▶ Exercise inputs:
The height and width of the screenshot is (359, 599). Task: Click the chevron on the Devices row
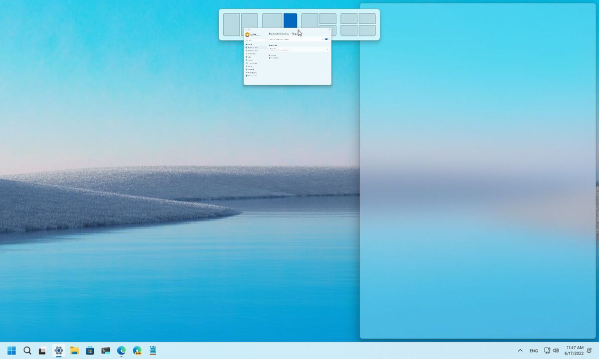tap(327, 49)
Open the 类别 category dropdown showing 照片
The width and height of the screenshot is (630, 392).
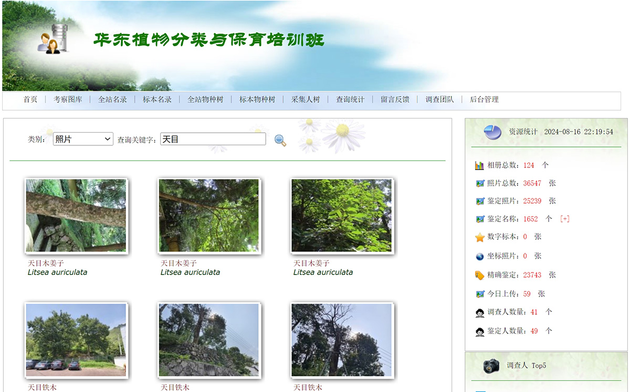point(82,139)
==
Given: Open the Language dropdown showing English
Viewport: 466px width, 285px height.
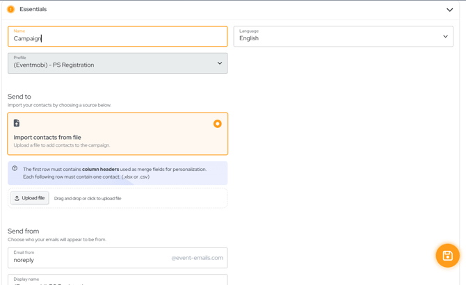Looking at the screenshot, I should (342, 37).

▶ Your goal: Please return each line of the data above in which the word "showing" occurs.

▶ Expected answer:
Open the 类别 category dropdown showing 照片
Given: Open the Language dropdown showing English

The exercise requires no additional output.